Die heiligen Kühe

und die Wölfe des Wandels

Ohne Zweifel leben wir in transformatorischen Zeiten:

„Es ist“, so Bill Clinton im März 2017, „als ob wir alle gleichzeitig durch eine Identitätskrise gehen

- und die ist die unvermeidliche Folge der wirtschaftlichen und gesellschaftlichen Veränderungen,

die sich mit zunehmender Geschwindigkeit ereignen.“

 

Er sprach anlässlich der globalen Renaissance von Rechtspopulismus,

Nationalismus und Faschismus als Antworten auf Globalisierung und Klimawandel.

 

‚Wir alle‘, so Schlehuber und Molzahn, sind tatsächlich wir alle:

jeder von uns als Individuum und als Mitglied von Gemeinschaften,

von Organisationen und Nationen, und diese kollektiven Identitäten selbst auch.  


Davon handelt "Die heiligen Kühe und die Wölfe des Wandels": Wie unauflösbar verwoben das Individuelle und das Kollektive, das Einzelne und das Ganze sind.

Wie es uns bewirkt und wir es.

 

Es handelt von der Struktur und der Syntax des transformativen Lernprozesses, den Gemeinschaften, Organisationen und Einzelne, den wir alle zu bewältigen haben, um der Einen Welt zu einem guten Beginn zu verhelfen. Und nicht zuletzt davon, welchen Beitrag kulturelle Kompetenz dazu leisten kann, dass dieser Lernprozess friedlich verläuft.

 

Der Leser kommt seiner eigenen kulturellen Betriebsblindheit auf die Schliche und lernt Instrumente kennen, um den kulturellen Wandel in einer Organisation professionell herbeizuführen.

 

Ein spannendes Buch zum Thema Wandel,

das für Wirtschaft, Gesellschaft und Politik gleichermaßen relevant ist.


Neuauflage 2017: Jetzt noch heiliger, noch wölfischer!

Nachdem die erste Auflage vergriffen war, sind wir Autoren in den letzten Jahren immer wieder angesprochen worden, wie und wo man unser Grundlagenwerk der kulturellen Kompetenz beziehen könnte. „Wir arbeiten dran!“ war dann immer unsere etwas verlegene Antwort, denn wir waren auch nicht froh damit, dass das Mutterschiff all unserer Publikationen nicht mehr erhältlich war.

 

Umso froher sind wir, jetzt verkünden zu können: 10 Jahre nach seinem ersten Stapellauf und einem Wellness-Aufenthalt in unserer redaktionellen Werft ist es wieder da.

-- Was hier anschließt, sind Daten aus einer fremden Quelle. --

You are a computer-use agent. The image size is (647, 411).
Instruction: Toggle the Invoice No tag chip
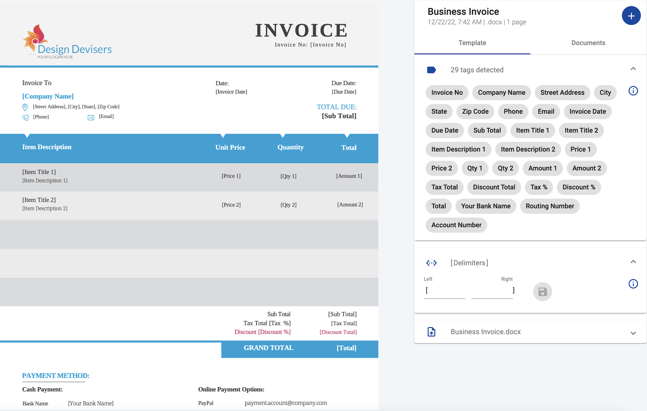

Und gut sieht es aus, optisch ganz neu gestaltet, inhaltlich kein bisschen gealtert.

 

Und mit einem neuen Vor- und Nachwort zu seiner Aktualität im Angesicht des Weltgeschehens, so wie wir es alle bezeugen: Überall eskaliert die Dynamik zwischen dem Eigenen und dem Fremden, nehmen Nationalismus und Abschottung zu. Überall werden die heiligen Kühe noch heiliger, die Wölfe des Wandels noch wölfischer. Die internationalen Institutionen bröckeln, Gewalt liegt in der Luft. Und all das vor dem Hintergrund der globalen Erwärmung und des globalen Artensterbens. Wobei ‚Hintergrund‘ hier kaum das richtige Wort ist, denn wir sind mittendrin.

 

„Elke Schlehuber und Rainer Molzahn haben ein überragendes Buch vorgelegt,

das den Finger nicht nur in hiesige Wunden legt, sondern auch Vorschläge macht,

wie wir den Wandel in allen Teilen von Wirtschaft und Gesellschaft fördern können.“

 

(Süddeutsche Zeitung, 7.Juli 2007)

Das Buch beschreibt die Lernprozesse, die wir als Gemeinschaften, als Systeme und natürlich als Einzelne zu meistern haben, um auf eine Situation ohne historisches Vorbild innovativ, klug und friedlich zu antworten.

 

Es entwirft weitergehend eine Methodologie transformativen Lernens und spezifiziert die Rollen und Fähigkeiten, die es braucht, um so ein Lernen von Individuen und Kollektiven zu befördern.

 

Nicht zuletzt sind in ihm einige der zentralen Konzepte ausgeführt, die unter anderem in unserem Coaching-Ansatz und unseren Coaching-Ausbildungen zu sehr praktischem Einsatz kommen: die Arbeit mit Rolle und Person etwa, oder das Fünf-Grenzen-Prozessmodell.

 

Wir sind glücklich, die Gedanken des Buches wieder mit allen teilen zu können, denen wie uns unsere individuelle und kollektive Entwicklung am Herzen liegt.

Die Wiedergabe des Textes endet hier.